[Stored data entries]

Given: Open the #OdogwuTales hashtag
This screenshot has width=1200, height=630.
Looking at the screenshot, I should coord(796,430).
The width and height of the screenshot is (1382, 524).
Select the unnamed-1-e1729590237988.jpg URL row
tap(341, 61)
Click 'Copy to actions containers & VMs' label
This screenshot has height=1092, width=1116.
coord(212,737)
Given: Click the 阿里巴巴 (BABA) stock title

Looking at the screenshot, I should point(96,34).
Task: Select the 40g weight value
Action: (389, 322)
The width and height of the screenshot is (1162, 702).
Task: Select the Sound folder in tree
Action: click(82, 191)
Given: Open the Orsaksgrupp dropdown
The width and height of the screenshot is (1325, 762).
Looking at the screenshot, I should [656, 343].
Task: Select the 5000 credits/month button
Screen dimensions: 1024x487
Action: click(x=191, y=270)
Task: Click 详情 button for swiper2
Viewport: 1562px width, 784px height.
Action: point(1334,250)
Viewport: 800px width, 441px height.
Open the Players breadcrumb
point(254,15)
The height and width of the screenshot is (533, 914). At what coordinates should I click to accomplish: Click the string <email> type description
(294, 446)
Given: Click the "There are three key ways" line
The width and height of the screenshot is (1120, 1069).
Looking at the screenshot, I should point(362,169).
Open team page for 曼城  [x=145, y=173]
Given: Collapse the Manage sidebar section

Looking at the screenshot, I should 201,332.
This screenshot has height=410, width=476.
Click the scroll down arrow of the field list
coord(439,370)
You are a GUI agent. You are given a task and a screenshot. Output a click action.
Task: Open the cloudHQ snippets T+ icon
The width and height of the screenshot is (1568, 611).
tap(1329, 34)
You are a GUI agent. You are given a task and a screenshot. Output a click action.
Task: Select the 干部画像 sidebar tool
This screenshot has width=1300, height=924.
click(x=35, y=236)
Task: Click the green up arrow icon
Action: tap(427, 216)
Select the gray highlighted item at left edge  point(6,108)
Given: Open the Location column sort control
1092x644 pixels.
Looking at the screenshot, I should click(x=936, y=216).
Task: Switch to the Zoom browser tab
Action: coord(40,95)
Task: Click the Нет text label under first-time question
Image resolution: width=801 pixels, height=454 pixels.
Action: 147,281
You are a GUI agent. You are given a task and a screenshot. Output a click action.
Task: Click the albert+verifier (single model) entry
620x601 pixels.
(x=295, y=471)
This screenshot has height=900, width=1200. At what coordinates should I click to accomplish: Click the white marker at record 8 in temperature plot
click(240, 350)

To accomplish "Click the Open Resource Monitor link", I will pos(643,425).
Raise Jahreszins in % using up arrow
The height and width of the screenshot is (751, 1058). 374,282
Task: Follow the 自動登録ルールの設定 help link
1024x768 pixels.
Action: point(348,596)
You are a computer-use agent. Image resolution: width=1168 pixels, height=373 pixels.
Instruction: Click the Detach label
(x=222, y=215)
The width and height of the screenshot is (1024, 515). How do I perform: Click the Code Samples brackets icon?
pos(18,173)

TASK PROMPT:
Reproduce the lines of the records exactly, from the first one through the line that contains "This screenshot has height=410, width=476.".

ANSWER BOX:
Given: Open the #OdogwuTales hashtag
This screenshot has width=1200, height=630.
Looking at the screenshot, I should coord(796,430).
The width and height of the screenshot is (1382, 524).
Select the unnamed-1-e1729590237988.jpg URL row
tap(341, 61)
Click 'Copy to actions containers & VMs' label
This screenshot has height=1092, width=1116.
coord(212,737)
Given: Click the 阿里巴巴 (BABA) stock title

Looking at the screenshot, I should point(96,34).
Task: Select the 40g weight value
Action: (389, 322)
The width and height of the screenshot is (1162, 702).
Task: Select the Sound folder in tree
Action: click(82, 191)
Given: Open the Orsaksgrupp dropdown
The width and height of the screenshot is (1325, 762).
Looking at the screenshot, I should [656, 343].
Task: Select the 5000 credits/month button
Screen dimensions: 1024x487
Action: click(x=191, y=270)
Task: Click 详情 button for swiper2
Viewport: 1562px width, 784px height.
Action: point(1334,250)
Viewport: 800px width, 441px height.
Open the Players breadcrumb
point(254,15)
The height and width of the screenshot is (533, 914). At what coordinates should I click to accomplish: Click the string <email> type description
(294, 446)
Given: Click the "There are three key ways" line
The width and height of the screenshot is (1120, 1069).
Looking at the screenshot, I should point(362,169).
Open team page for 曼城  [x=145, y=173]
Given: Collapse the Manage sidebar section

Looking at the screenshot, I should 201,332.
This screenshot has height=410, width=476.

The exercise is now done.